Para santri pun mulai tersadar, mereka mengambil alih Fajri dan membawanya menuju ruang kesehatan.

Amara berjalan dengan langkah besar menghadapi Arfaz. Tangannya tiba-tiba terangkat menunjuk pria berstatus suami di hadapannya ini.

"Lo! Apa sih masalah lo?! Kalau lo ada masalah sama gw ya lampiasin kekesalan lo ke gw! Jangan malah lampiasin dengan cara lo nyiksa anak orang!" ucap Amara.

Arfaz tidak bergeming. Ia hanya menatap datar Amara yang kini berdiri di hadapannya. "Ini malem gak tidur, kalau mau stress ya stress sendiri jangan ajak anak orang!"

Arfaz tetap diam, hal itu justru membuat Amara semakin geram dibuatnya. "Kalau orang ngomong itu jawab-!"

Amara menghentikan ucapannya saat tiba-tiba Arfaz memeluk tubuhnya. "Bubar." Instruksi Afra.

Sebelum para santri membubarkan diri, tiba-tiba Amara memberontak dalam dekapan Arfaz. Meraka pun memgurungkan niat untuk membubarkan diri dan memilih melihat apa yang terjadi di depannya.

"Apa-apaan sih lo!" sentak Amara.

"Biarin saya peluk kamu sebentar aja.." lirih Arfaz.

Amara tetap memberontak, "Lepasin dulu bisa ga!!" Pelukan mereka pun terlepas.

"Lo kalo ada masalah sama gw ya selesain-nya juga sama gw, ga usah lampiasin ke orang lain! Liat mereka sekarang, mereka udah kecapean bahkan tadi udah ada yang pingsan. Lo ga kasian sama mereka hah?!!" sentak Amara sembari menunjuk santri-santri yang kelelahan.

Arfaz pun mengalihkan pandangannya ke arah santri-santri itu rasa bersalah pun timbul di hatinya, dia menatap ke arah mereka dengan tatapan bersalah.
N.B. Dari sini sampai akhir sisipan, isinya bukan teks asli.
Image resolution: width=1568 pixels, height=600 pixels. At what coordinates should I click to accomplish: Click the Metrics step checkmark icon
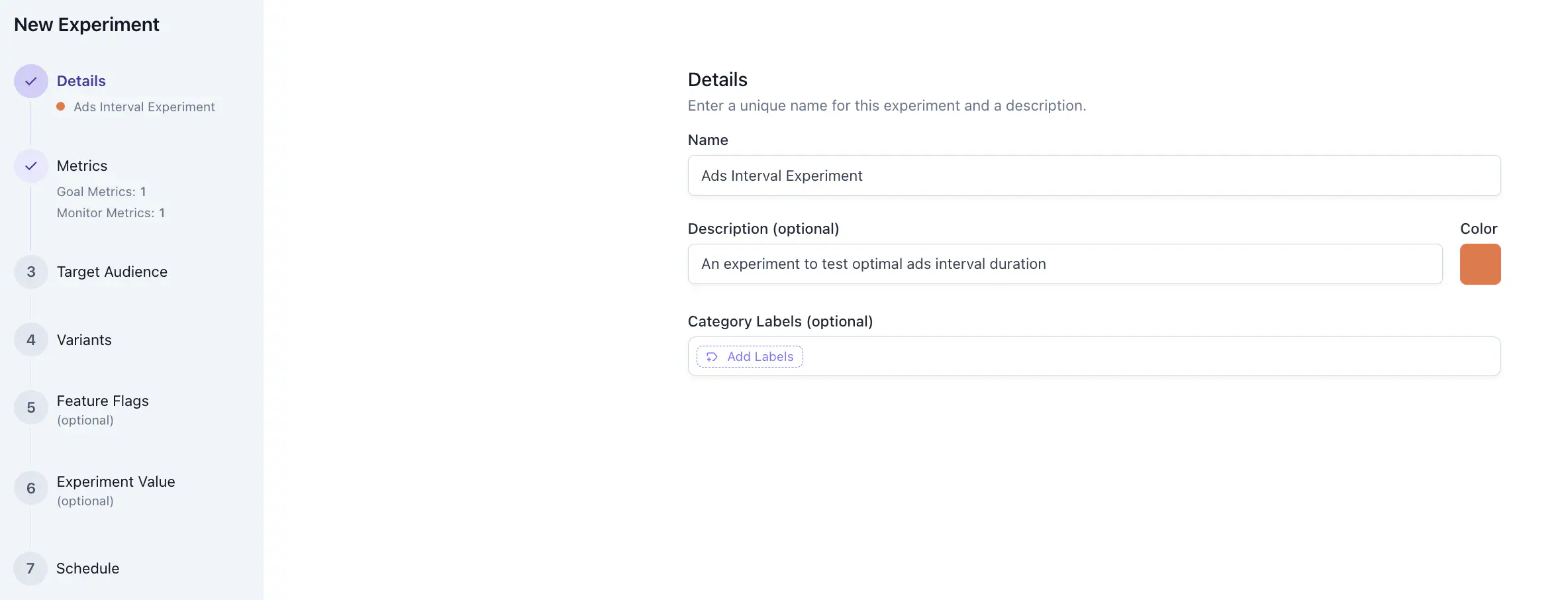(30, 166)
Kemudian dia mengedarkan pandangannya ke sekitar, ternyata mereka masih di saksikan oleh semua santri yang ada sebelum Amara datang, termasuk keluarga ndalem.

"Emm kalian boleh istirahat, dan kayaknya jam segini masih ada penjual minuman yang masih buka deh di luar, ini ada sedikit uang buat kalian beli minum." ucap Amara sembari menyerahkan 10 lembar uang merah.

"Saya minta maaf ya sama kalian karena saya kalian jadi sasaran Arfaz, jadi sebagai permintaan maaf kalian boleh pergi keluar sebentar buat beli minum," lanjut Amara yang tadi sempat meminta izin kepada abah kyai.